■ EXERCISE GOAL:
Can you convert the items below into a numbered list, leaving out the blank lines?
(DATA FOR THIS TASK)
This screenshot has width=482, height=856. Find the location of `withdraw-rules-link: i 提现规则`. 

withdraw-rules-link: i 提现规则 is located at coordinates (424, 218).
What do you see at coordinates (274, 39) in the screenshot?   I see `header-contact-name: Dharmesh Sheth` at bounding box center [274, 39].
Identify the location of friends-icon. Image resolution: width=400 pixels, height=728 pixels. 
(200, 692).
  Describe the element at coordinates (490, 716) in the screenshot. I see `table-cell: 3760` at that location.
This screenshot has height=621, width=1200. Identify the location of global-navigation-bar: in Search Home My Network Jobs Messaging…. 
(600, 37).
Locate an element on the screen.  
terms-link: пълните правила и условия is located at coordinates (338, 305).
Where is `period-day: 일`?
(End DATA FOR THIS TASK)
■ ANSWER SPACE:
1. This screenshot has width=482, height=856. Find the location of `withdraw-rules-link: i 提现规则`. 
2. withdraw-rules-link: i 提现规则 is located at coordinates (424, 218).
3. What do you see at coordinates (274, 39) in the screenshot?   I see `header-contact-name: Dharmesh Sheth` at bounding box center [274, 39].
4. Identify the location of friends-icon. Image resolution: width=400 pixels, height=728 pixels. 
5. (200, 692).
6.   Describe the element at coordinates (490, 716) in the screenshot. I see `table-cell: 3760` at that location.
7. This screenshot has height=621, width=1200. Identify the location of global-navigation-bar: in Search Home My Network Jobs Messaging…. 
8. (600, 37).
9. Locate an element on the screen.  
10. terms-link: пълните правила и условия is located at coordinates (338, 305).
11. Where is `period-day: 일`?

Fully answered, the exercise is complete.